Britain’s economy ended 2023 on a stronger footing than previously thought, according to a survey of businesses, amid other signs that the Bank of England’s high interest rate campaign might not trigger a recession.
With Prime Minister Rishi Sunak hoping for better economic news before an election expected later this year, Thursday’s data suggested businesses and households are weathering the storm of high inflation and borrowing costs at a 15-year peak.
The final S&P Global/CIPS UK Services Purchasing Managers’ Index (PMI) rose to 53.4 in December, showing the sector grew more strongly in December than an initial reading of 52.7 and November’s 50.9.
Expectations for future activity rose to the highest since May.

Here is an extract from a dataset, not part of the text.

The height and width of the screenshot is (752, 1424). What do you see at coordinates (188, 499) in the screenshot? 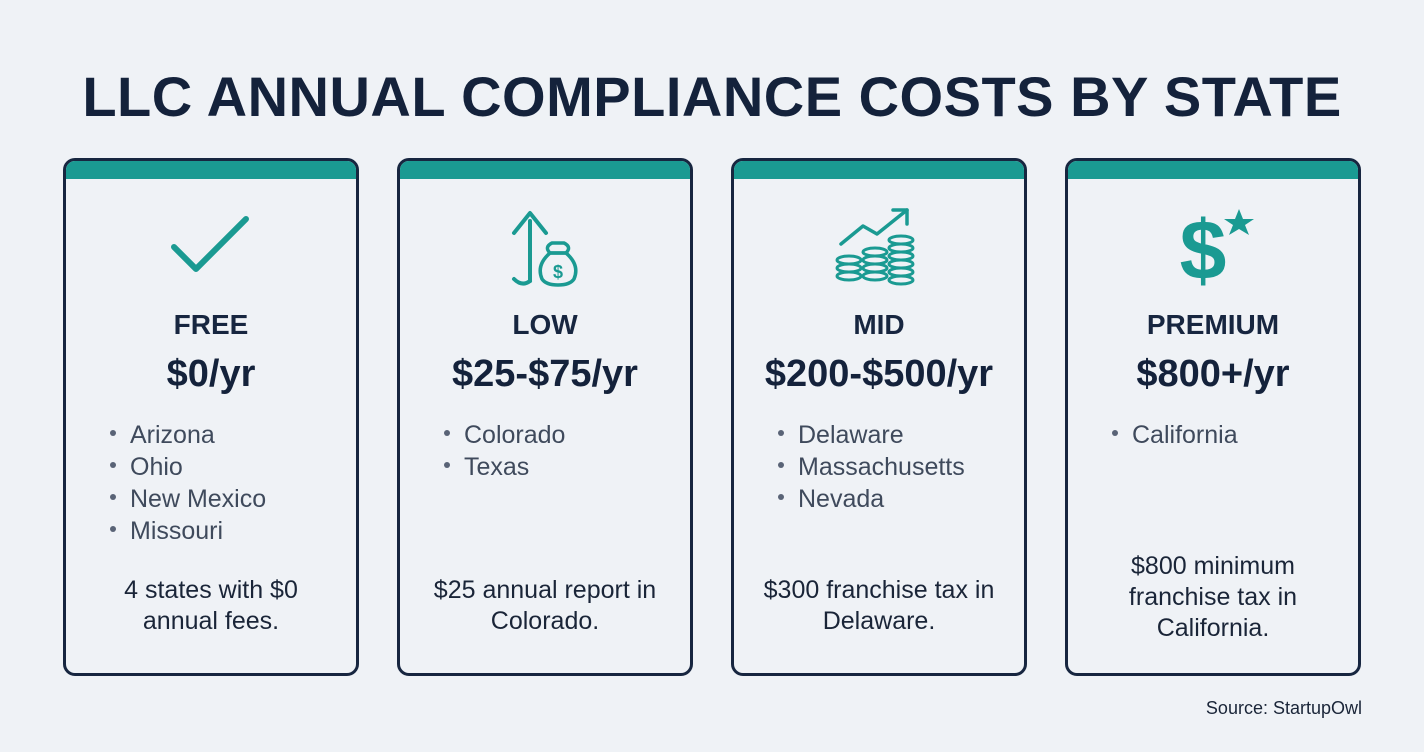
I see `list-item: New Mexico` at bounding box center [188, 499].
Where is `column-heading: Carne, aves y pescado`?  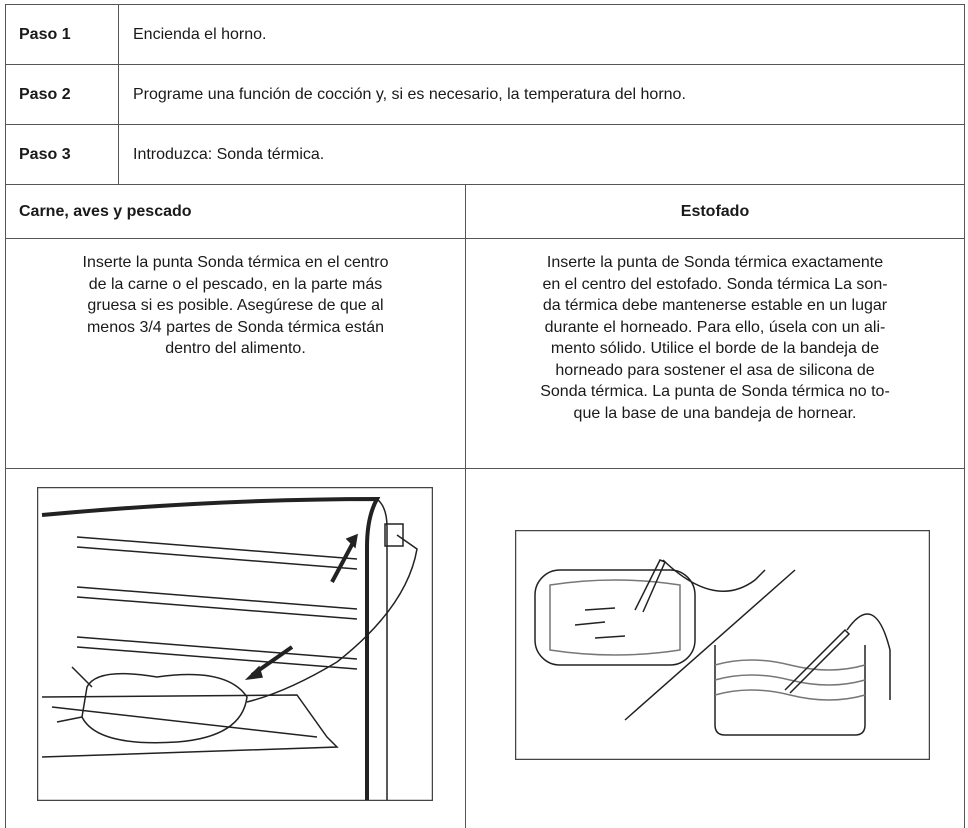 column-heading: Carne, aves y pescado is located at coordinates (236, 212).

“The further rebound in December’s PMI suggests a recession should be narrowly avoided,” Gabriella Dickens, senior UK economist at Pantheon Macroeconomics, said.
“The survey, however, adds weight to our view that activity should rise gradually over the course of 2024.”
Data from the Bank of England also released on Thursday showed net borrowing by British consumers was the highest in nearly seven years in November – when retail sales leapt – and lenders approved the most mortgages since June.
Sterling rose against the dollar and the euro after the PMI and the BoE data was published. Investors continued to expect a first BoE interest rate cut in May.
A separate survey by the British Chambers of Commerce showed companies were a bit more optimistic about sales growth this year after a largely flat 2023, although they remained wary about increasing investment.
Sunak says he will get the economy growing more strongly but official data last month suggested it could already be in a mild recession – as defined by two consecutive quarters of economic contraction – after it shrank between July and September.
The opposition Labour Party, which is far ahead of Sunak’s Conservatives in opinion polls, has sought to paint itself as the best guardian of Britain’s economy.
“I’ve read that the Tories want to fight the election on this terrain….But let me tell you, what used to be their strength is now their weakness,” Labour leader Keir Starmer said in a speech on Thursday.
PAY PRESSURES REMAIN
Tim Moore, economics director at S&P Global Market Intelligence, said the PMI data showed the services sector ended 2023 on a high, helped by hopes of BoE rate cuts and a stronger world economy.
“However, many firms continued to cite challenging underlying business conditions due to the stagnating UK economy and strong pressure on margins from rising labour costs,” Moore said.
Higher wages – a worry for the BoE – helped speed up the pace of input inflation for a second month in a row despite lower transport and raw material costs. In response, companies increased their prices by the most since July.
The BoE is facing calls from business leaders, worried about the economy, to cut interest rates. Investors are pricing in a first reduction in Bank Rate in May.
The composite PMI, combining the services survey with a weak reading of the manufacturing sector published on Tuesday, hit its highest since May at 52.1 in December from 50.7 in November.
Services firms saw the strongest growth in new orders in six months although export demand rose only marginally. A fall in staffing numbers represented the third drop in four months.